Some elementary statisticsDecember 8, 2008 3:14 PM   Subscribe

Elementary statistics. Is it a significant delta?

Let's say you are the president of a national fast food chain. You ask all store managers to try a test.

50% of the time, customers will be greeted "Welcome" instead of "Hello." Each cashier will alternate back and forth, customer by customer, making no logical choice about when to use either greeting, just distributing them 50/50.

At the end of the week, the results are in. You need to report the findings, but you're not sure if they are statistically significant.

10 million customers were served.
5 million heard "Welcome."
5 million heard "Hello."

Average purchase of customers who heard "welcome:" \$5.02
Average purchase of customers who heard "hello:" \$5.10

Number of "Welcome" customers who ordered an Apple Pie: 198,400
Number of "Hello" customers who ordered and Apple Pie: 200,345

Does "Hello" really raise average purchase size?
Does "Welcome" actually discourage buying an Apple Pie?

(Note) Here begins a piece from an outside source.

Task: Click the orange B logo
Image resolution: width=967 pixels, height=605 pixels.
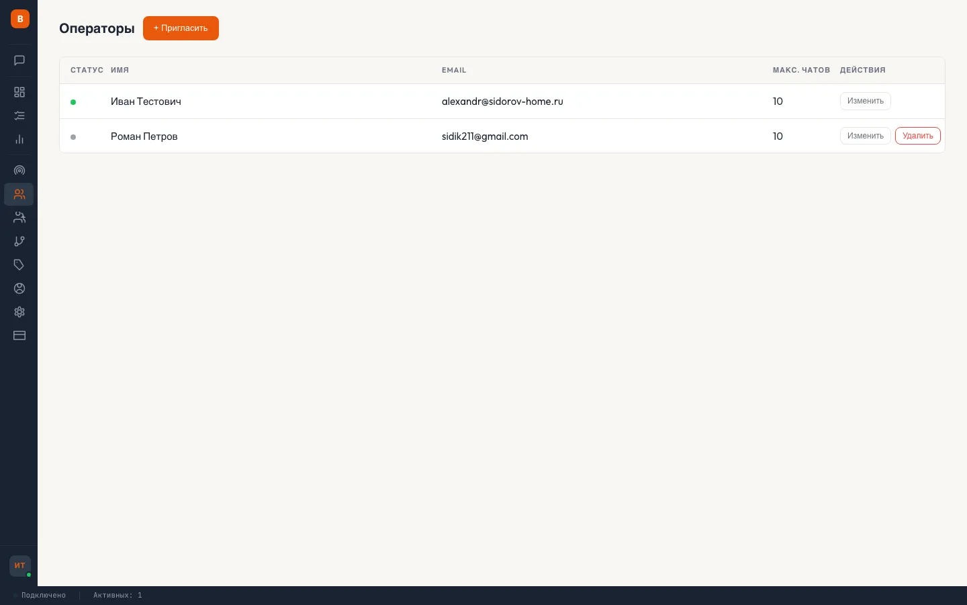Action: (x=20, y=19)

I'm not sure if this question has to do with sample size or not, because for the duration of this test, the sample size was 100%. Every customer who came into the chain was included in the experiment.

I guess my questions are:

Is 8 cents out of \$5.10 a statistically significant change, among a sample of 10 million people?

Is another 1945 pies significant?

What is your test's margin of error / confidence?

Could you have run this only at a few stores and gotten just as solid results? How big a sample did you actually need?

Bottom line: Should your chain do anything based on these results?

I need some basic formulas for evaluating data like these.
I am not great with math, nor familiar with statistics. I don't know what a sigma, standard deviation, or T-test is (although I have heard the terms). I got Cs in Algebra and Calculus. I am bad at Poker.

Hope me!
posted by scarabic to Science & Nature (15 answers total) 1 user marked this as a favorite

You need the standard deviation of the purchase amounts.
posted by If only I had a penguin... at 3:42 PM on December 8, 2008

It's impossible to be sure about statistical significance without the sample standard deviation of money spent (or pies bought) for both subgroups. The appropriate test would be a two-sample t-test. However, to answer a couple of your questions:

Is 8 cents out of \$5.10 a statistically significant change, among a sample of 10 million people?

Almost certainly. Statistical significance is based on the standard error, a quantity which contains sample size in the denominator. With a sample size as large as 10 million even a trivial difference will tend to be statistically significant.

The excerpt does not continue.